(画像はイメージです/PIXTA)

日本経済の活性化のカギとなる、不動産の有効活用。ここでは、「空間活用」「公共施設関連事業の民間開放」がもたらすメリットについて見ていきます。※本連載は、企業不動産や不動産経営の専門家である板谷敏正氏の著書『不動産トランスフォーメーション』(幻冬舎メディアコンサルティング)より一部を抜粋・再編集したものです。

不動産トランスフォーメーションの展開法

不動産トランスフォーメーションの展開法には、大きく分けて5つの方法があります。

 

①容積率の規制緩和を背景とした空間の活用

②コンセッションやPFI法を背景とした経営主体の変換

③ライフスタイルの多様化に対応した不動産ビジネスモデルの変革

④既存ストックの徹底活用

 

①~④の変革を支えるのが、⑤DXに代表されるデジタルの活用です。不動産自体の変革をおこしてこそ、本当のDXだといえます。

容積率の規制緩和による空間活用のトランスフォーメーション

空間の変革にはさまざまなケースが想定されます。AIやネットビジネスに対応した次世代型のデータセンターや物流センターの構築、環境と全面的に共生した建物や木造の活用など建築技術の進展とともにさまざまな新施設が現在も登場していますが、本連載では、国・自治体・民間企業が連携して取り組んでいる特に高層化を核とする巨大再開発にスコープすることとします。

 

空間活用のトランスフォーメーションは、ここ数年で一気に拡大しています。その理由は、大きく2つあります。

 

第1の理由は、条例などの変更による容積率の大幅な緩和です。その結果として、大規模な高層化が進められるようになりました。東京や大阪をはじめとする都市圏では、各地で高層ビルやタワーマンションの建設が相次いでいます。こうした動きを後押ししているのは、各自治体による高さ制限と容積率の緩和です。高さ制限と容積率は、自治体ごとに定められています。したがって都市計画審議会などの決議を受ければ、制限の撤廃や緩和を行えるのです。

 

第2の理由として、都市再生のために国レベルで設置されるようになった戦略特区が挙げられます。国際的な活動拠点を形成するための立地整備を図る国家戦略特区では、都市計画の決定や許認可がワンストップで行えるようになりました。この戦略特区でも容積率・都市計画ワンストップという項目が定められて、容積率が大幅に緩和されています。

_やること_: 上の不動産トランスフォーメーションに関する文章を、最後の文の後から書き継ぐこと。

_データセット内容_:
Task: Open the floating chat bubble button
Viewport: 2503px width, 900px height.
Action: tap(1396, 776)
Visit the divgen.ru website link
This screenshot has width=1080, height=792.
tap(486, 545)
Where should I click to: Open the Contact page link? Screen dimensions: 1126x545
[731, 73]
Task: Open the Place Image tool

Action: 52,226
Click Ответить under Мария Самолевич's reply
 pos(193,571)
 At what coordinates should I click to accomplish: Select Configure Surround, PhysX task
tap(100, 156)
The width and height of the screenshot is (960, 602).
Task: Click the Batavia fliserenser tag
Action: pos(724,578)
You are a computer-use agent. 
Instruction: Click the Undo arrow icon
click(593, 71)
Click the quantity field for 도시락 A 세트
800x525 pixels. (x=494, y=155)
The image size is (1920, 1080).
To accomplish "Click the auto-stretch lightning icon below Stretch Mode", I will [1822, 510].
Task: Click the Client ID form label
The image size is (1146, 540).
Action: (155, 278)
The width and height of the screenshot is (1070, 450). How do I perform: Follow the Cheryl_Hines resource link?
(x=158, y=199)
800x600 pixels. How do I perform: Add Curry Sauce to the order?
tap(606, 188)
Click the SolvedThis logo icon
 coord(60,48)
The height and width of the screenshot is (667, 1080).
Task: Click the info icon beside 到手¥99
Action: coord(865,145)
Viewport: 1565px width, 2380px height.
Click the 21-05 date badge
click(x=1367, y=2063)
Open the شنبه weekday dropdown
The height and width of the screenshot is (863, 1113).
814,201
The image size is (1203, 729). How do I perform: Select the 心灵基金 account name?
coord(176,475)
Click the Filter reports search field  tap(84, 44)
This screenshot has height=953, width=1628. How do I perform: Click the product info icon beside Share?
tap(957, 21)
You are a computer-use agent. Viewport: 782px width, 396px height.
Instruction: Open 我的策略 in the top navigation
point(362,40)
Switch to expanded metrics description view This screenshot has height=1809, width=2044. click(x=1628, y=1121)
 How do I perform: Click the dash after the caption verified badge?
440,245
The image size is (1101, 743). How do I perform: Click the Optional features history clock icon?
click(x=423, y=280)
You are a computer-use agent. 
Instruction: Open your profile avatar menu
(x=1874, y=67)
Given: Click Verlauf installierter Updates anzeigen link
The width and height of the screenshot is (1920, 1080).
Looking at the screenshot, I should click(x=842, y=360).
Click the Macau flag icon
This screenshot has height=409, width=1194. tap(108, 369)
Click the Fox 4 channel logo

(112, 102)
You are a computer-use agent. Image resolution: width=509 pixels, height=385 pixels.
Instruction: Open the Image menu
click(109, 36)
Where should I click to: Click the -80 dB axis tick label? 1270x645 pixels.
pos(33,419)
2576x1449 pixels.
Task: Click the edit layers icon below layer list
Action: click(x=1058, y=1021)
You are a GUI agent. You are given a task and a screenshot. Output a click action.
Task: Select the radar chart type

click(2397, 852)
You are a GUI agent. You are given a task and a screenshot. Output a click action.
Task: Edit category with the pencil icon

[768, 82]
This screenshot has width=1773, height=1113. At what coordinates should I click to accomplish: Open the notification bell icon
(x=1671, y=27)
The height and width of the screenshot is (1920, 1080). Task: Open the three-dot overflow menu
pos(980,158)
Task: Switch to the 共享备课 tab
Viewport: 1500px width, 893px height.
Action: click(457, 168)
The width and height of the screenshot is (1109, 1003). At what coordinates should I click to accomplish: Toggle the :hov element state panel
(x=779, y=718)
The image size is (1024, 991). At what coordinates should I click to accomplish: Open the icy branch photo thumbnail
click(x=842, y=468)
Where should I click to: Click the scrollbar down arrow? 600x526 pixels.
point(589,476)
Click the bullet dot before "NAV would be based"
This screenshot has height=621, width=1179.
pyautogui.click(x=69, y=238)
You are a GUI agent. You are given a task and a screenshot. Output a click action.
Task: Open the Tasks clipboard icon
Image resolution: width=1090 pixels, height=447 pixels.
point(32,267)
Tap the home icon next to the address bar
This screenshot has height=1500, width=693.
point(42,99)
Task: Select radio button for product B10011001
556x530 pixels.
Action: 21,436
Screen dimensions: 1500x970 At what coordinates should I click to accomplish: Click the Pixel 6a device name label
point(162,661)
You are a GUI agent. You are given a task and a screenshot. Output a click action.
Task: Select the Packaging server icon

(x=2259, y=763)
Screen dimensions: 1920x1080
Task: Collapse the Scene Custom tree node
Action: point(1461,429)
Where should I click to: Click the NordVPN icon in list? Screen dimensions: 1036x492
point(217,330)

_回答_:
これを活用しているのは、東京都と神奈川県です。東京都内には戦略特区が45カ所あります。

 

また、建築技術の進化により、構造的にかなり大胆なデザインの建物を造れるようになってきました。このところ増えている斬新なデザインを取り入れた多用途複合の超高層ビルを支えているのは、最新の建築技術です。

 

最新技術を駆使した革新的なビルデザインの海外の例として、宇宙船のようなアップルの新社屋「アップル・パーク」が知られています。円環状の建物の外装は、巨大な曲面ガラスで覆われたユニークなものです。総面積70ha、建物の床面積については一棟だけで26万㎡、高層ではなく4階建てですが円形建物のなかで1万2,000人の従業員が働いています。

 

IngusK / PIXTA(ピクスタ)
[写真1]アップル・パーク IngusK / PIXTA(ピクスタ)

 

一方、東京都の超高層ビルの特徴としては、内部施設の複合化が挙げられます。低層階にはショッピングモールが入り、その上にオフィスがつくられ、さらにその上にラグジュアリーホテルが設置される場合や、マンションができる場合もあります。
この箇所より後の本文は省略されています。